Eventually, especially once I moved to the larger pieces, I found the premixed colour method to be slowing me down. I used to have to make enough of all the colours, even though I didn't really know which ones I'd use the most of, and I'd have to make extra colours just in case. Then when painting, I'd have to make sure to space the brush strokes out pretty much exactly right to achieve the right overall rhythm once all of the colours were applied. That added a kind of high wire tension to the application of the paint. Kind of deliciously nerve wracking in one sense, but in the end too much of a self imposed obstacle.

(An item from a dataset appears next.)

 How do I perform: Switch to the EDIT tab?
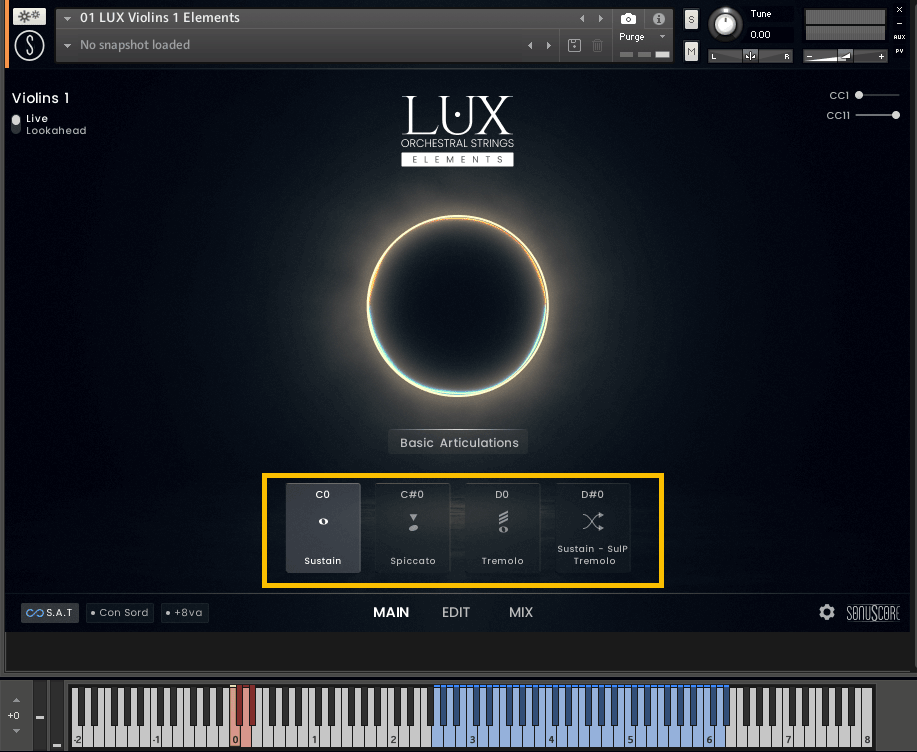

So I changed my style to accomodate that process change: once I decided to trust myself that I could still get good colour schemes even if they weren't all pre-planned, I could start with a single colour, apply it, then use it as the base for the next one in a progression, or switch to something completely different. So I only really have one or two active colours on the palette. What that means is that if accidentally stick my hand in the wet paint, I no longer have those colours saved to repair it, so I have more work to do to fix an error or an accident. That's fine, because that doesn't happen too often. But now I force myself to look at what I've just put on, and decide if it's good enough, and if it is, I'm moving on and there's no going back. If it's not, I touch it up, or scrape it off and just keep going. The previous colours are gone and I'll never mix them again. No safety net in a way. And that's fine, because I need to force myself to stop wasting time puttering around worrying about getting the colours exactly right. And I adjusted the style so I'm applying overlapping brushstrokes instead of discrete ones; I don't have to worry about where all of the rest of the brush strokes are going to go, and I can always just go over an area later if I think it needs an adjustment. I no longer have to agonize over getting all the colours right at the beginning of the painting.
 
Now I'm trying to figure out what to do about frames. I can build my own fairly quickly, but it still keeps me from making paintings, which is the unique part of what I do. I'd love to farm it out if I could find an economical frame that wasn't a complete mismatch with my pictures. The ones I make myself are pretty good, but I would be fooling myself to think that there aren't better frames out there. I think if I had better frames the art would look better. Be more valuable. The small pieces might not work that way though, because in my own frames the scale of the piece and style of the frame have an intimacy that goes really well together.  But with the big ones I think they might need something more polished in order to convince people that it is in fact worth the big bucks. Of course, a lot of hopeful artists blow a lot of money on frames and never make it back, and that's really the crux of the matter: what's the return on investment on the frames? You need frames that look great and are relatively cheap, and they have to be consistent. Nothing kills an artist's booth or show like having their paintings framed in 18 different styles of frame. 

Haha, that's more than I thought I was going to write. I should put it in a blog post. 

There's a saying about Canadian artists: It's not hard to be a famous Canadian artist: everyone else quits.